◆ **Text block**
※

Gustav Brock
Gustav at cactus.dk
Mon Feb 14 10:52:11 CST 2005
Hi Marty
It was out of curiosity only; sometimes you find something useful in
Access.
And sometimes you may need a resolution finer than 1 second, and with
the simple Timer function it is there with an accuracy of 1/64 second
(so it seems) with no API calls or nothing else.
/gustav
>>> martyconnelly at shaw.ca 14-02-2005 16:51:02 >>>
Not sure how fine you want to time, here are a couple of finer methods
--In the Declarations section--
' GetTickCount returns the number of milliseconds that Windows has
been
running.
Declare Function GetTickCount& Lib "kernel32" ()
---from the DebugWindow---
? "It has been " & gettickcount() & " milliseconds since Windows
started"
It has been 61604492 milliseconds since Windows started
? "It has been " & gettickcount() & " milliseconds since Windows
started"
It has been 61610871 milliseconds since Windows started
or these functions to get clock frequency and ticks
I have a class to do these somewhere
' determine if system has Performance Counter and get its frequency
' returns ticks/sec (1.193.180 on my machine PII 350)
Private Declare Function QueryPerformanceCounter Lib "kernel32" ( _
lpPerformanceCount As Currency) As Long
Private Declare Function QueryPerformanceFrequency Lib "kernel32" ( _
lpFrequency As Currency) As Long
Gustav Brock wrote:
>Hi all
>
>Has anyone used this?
>It is a classic in the callback function example but I don't recall
any
>reference to it.
>
>It seems to return seconds from midnight as well as a fraction of a
>second with a resolution of about 1/60 second. Thus it could be used
>where you need a resolution of less than one second.

※

◆ **Record excerpts**
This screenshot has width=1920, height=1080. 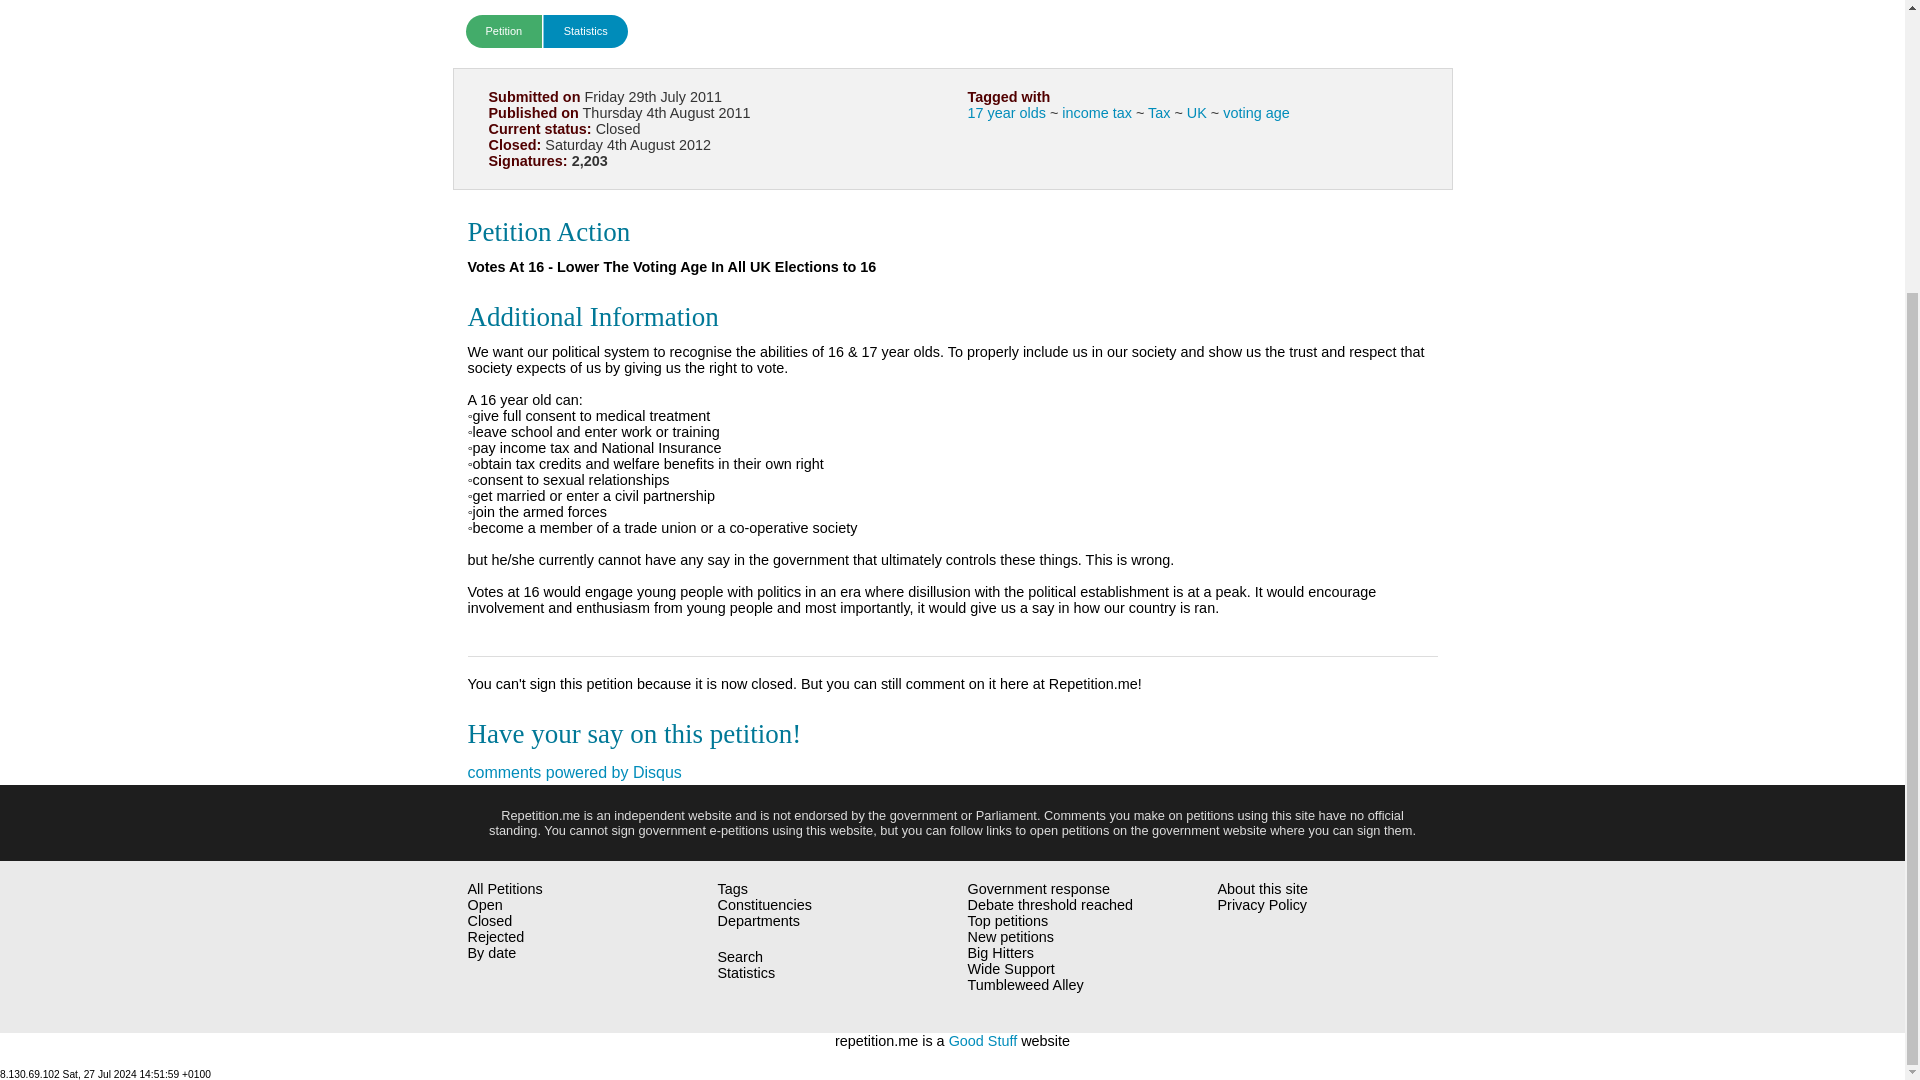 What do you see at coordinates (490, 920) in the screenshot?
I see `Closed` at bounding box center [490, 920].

※

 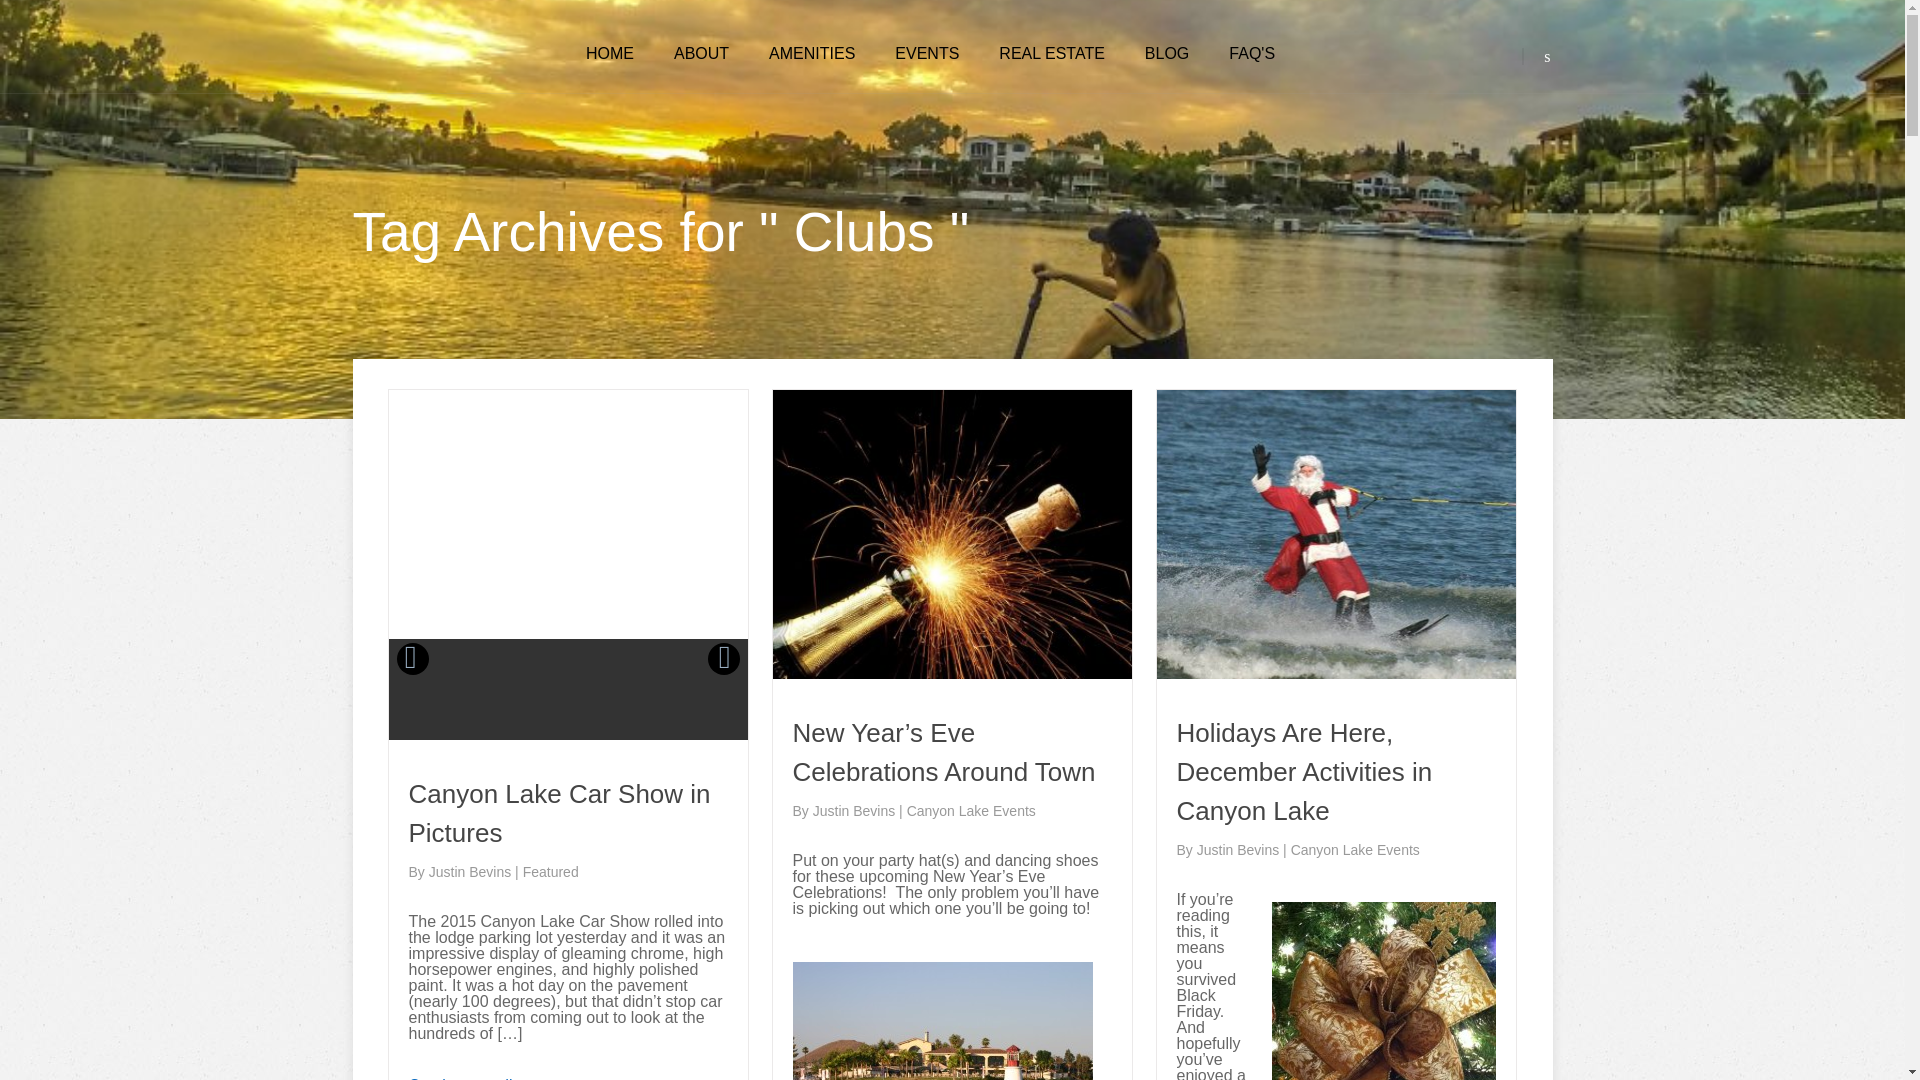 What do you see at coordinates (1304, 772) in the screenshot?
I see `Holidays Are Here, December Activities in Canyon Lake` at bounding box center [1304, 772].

※

◆ **Tasks**
**a)** Reproduce the timing post word for word from "Declare Function GetTickCount&" to "machine PII 350)".
**b)** In the timing post, what does GetTickCount return?
The records are separate material with no connection to the timing post.

◆ **Results of the exercise**
**a)**
Declare Function GetTickCount& Lib "kernel32" ()
---from the DebugWindow---
? "It has been " & gettickcount() & " milliseconds since Windows
started"
It has been 61604492 milliseconds since Windows started
? "It has been " & gettickcount() & " milliseconds since Windows
started"
It has been 61610871 milliseconds since Windows started
or these functions to get clock frequency and ticks
I have a class to do these somewhere
' determine if system has Performance Counter and get its frequency
' returns ticks/sec (1.193.180 on my machine PII 350)

**b)** It returns the number of milliseconds that Windows has been running.